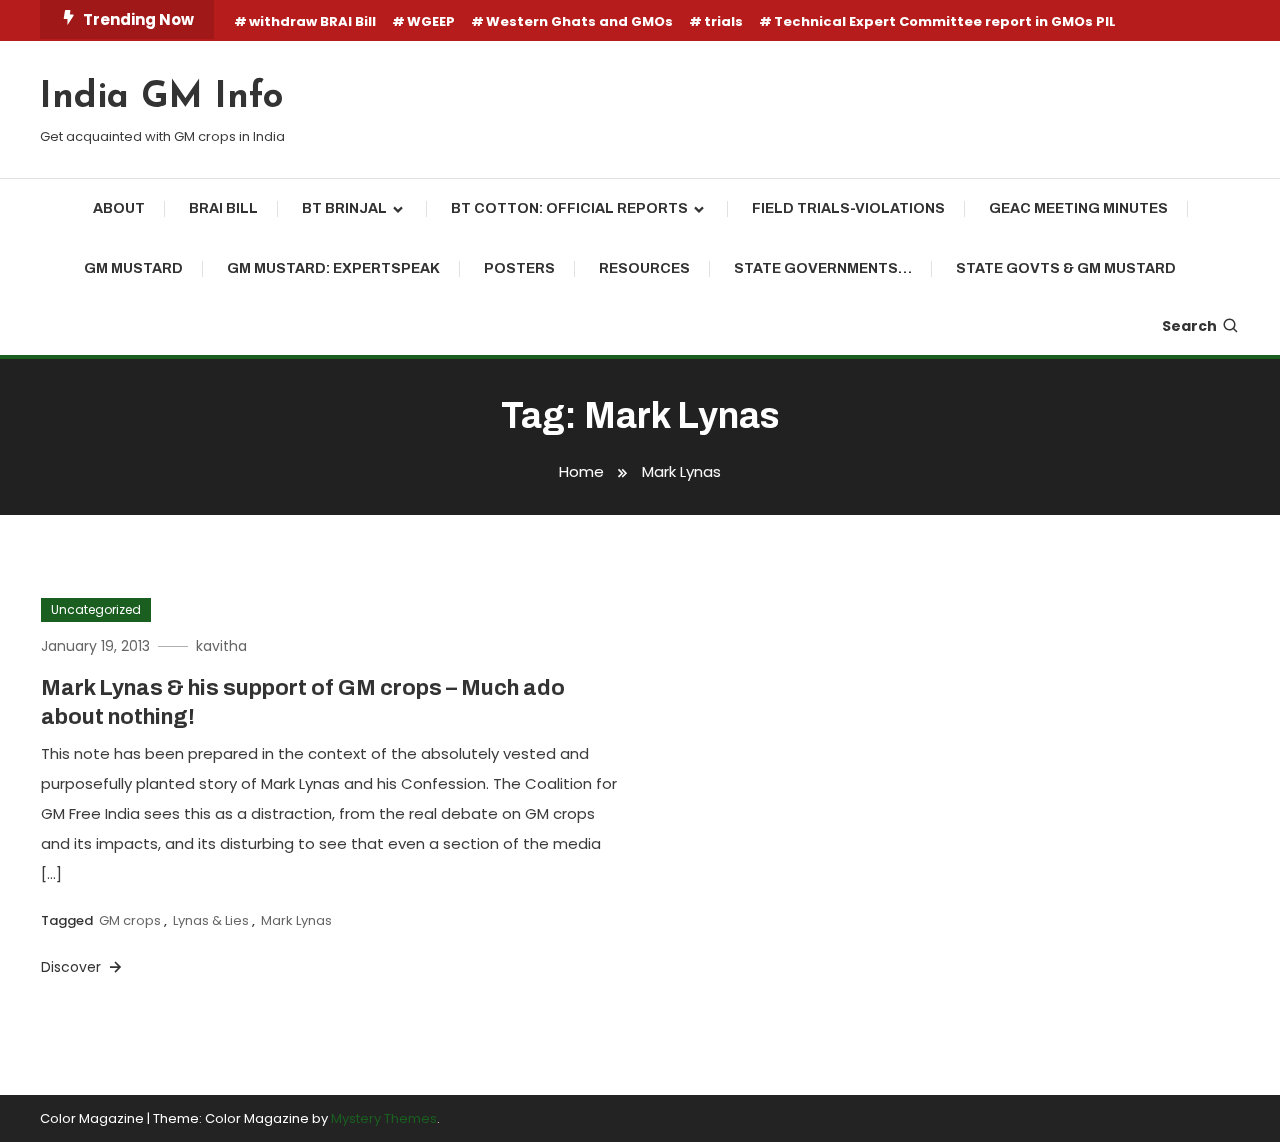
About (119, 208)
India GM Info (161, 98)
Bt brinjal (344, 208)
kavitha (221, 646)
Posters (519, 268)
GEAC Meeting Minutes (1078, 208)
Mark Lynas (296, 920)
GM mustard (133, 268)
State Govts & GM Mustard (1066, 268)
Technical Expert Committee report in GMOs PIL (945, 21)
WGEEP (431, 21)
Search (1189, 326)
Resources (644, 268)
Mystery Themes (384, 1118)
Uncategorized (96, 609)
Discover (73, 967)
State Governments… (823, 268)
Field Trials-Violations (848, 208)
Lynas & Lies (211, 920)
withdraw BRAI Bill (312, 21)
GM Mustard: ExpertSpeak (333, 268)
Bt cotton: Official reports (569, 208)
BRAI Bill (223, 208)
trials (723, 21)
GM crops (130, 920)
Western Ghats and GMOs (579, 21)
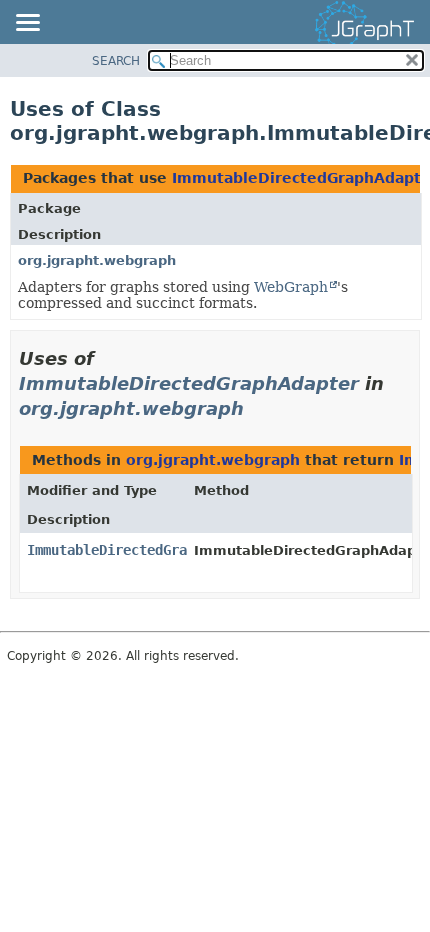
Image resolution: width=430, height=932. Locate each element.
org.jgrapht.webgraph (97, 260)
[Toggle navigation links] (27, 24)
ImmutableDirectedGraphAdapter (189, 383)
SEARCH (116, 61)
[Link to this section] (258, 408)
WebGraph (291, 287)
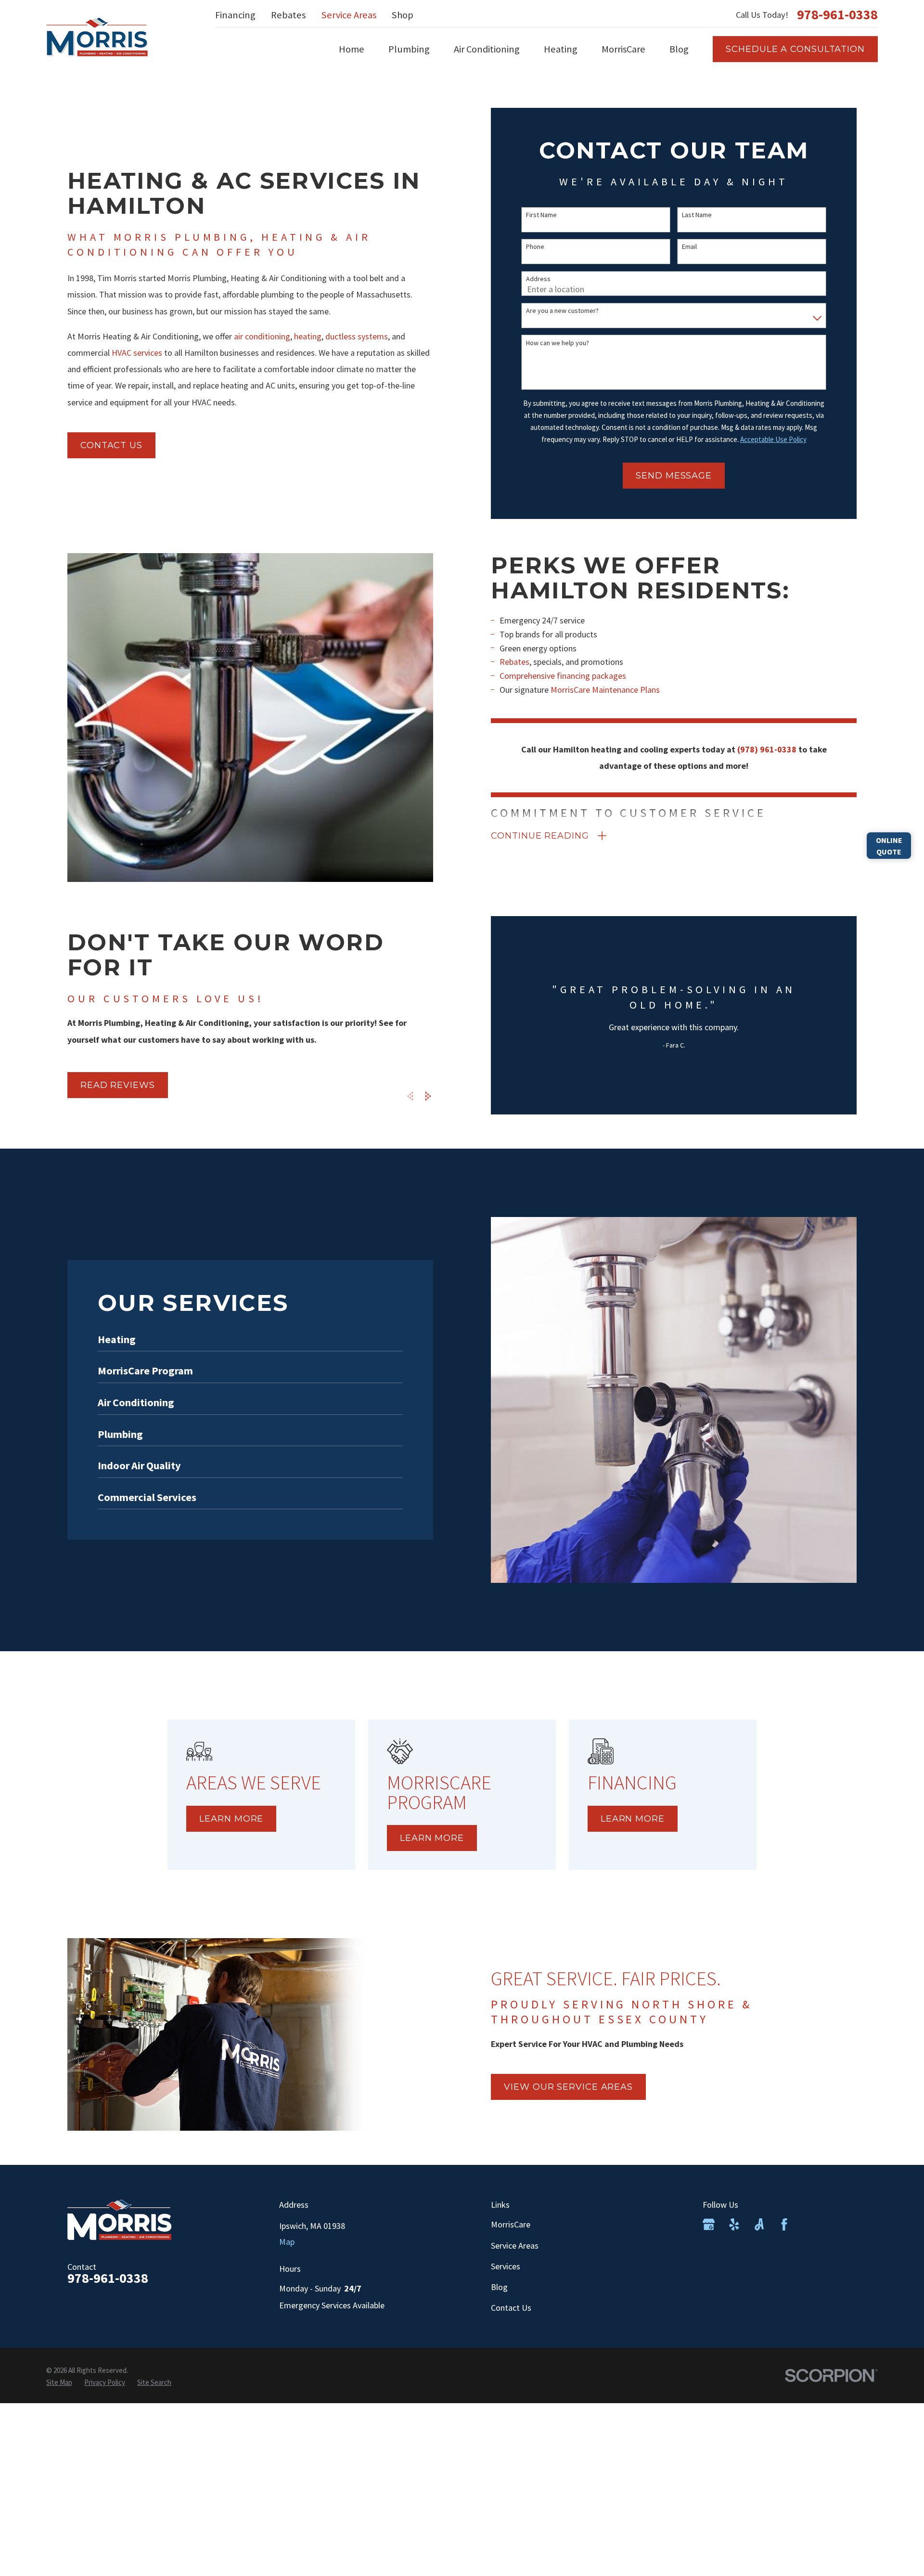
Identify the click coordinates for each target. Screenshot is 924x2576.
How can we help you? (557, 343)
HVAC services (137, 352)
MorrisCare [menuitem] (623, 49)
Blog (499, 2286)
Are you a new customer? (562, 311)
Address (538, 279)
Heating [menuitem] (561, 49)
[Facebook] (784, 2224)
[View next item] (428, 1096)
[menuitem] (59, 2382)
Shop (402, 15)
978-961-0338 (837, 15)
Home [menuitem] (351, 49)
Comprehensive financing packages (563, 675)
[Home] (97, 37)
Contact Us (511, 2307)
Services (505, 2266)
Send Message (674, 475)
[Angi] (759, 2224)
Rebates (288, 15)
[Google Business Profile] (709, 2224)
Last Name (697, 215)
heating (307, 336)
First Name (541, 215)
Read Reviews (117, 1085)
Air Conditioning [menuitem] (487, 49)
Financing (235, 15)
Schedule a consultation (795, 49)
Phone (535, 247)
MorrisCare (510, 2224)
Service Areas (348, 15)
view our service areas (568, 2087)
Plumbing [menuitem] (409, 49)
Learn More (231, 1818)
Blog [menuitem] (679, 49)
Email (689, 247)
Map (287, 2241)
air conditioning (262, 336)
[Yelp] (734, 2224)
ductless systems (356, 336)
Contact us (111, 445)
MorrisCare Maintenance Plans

* **Problem requirements**: From the line containing "Heating [menuitem] (561, 49)" down to the line containing "Read Reviews (117, 1085)" in the material above, reproduce every line exactly, including the two end lines.

* **Response box**:
Heating [menuitem] (561, 49)
[Facebook] (784, 2224)
[View next item] (428, 1096)
[menuitem] (59, 2382)
Shop (402, 15)
978-961-0338 (837, 15)
Home [menuitem] (351, 49)
Comprehensive financing packages (563, 675)
[Home] (97, 37)
Contact Us (511, 2307)
Services (505, 2266)
Send Message (674, 475)
[Angi] (759, 2224)
Rebates (288, 15)
[Google Business Profile] (709, 2224)
Last Name (697, 215)
heating (307, 336)
First Name (541, 215)
Read Reviews (117, 1085)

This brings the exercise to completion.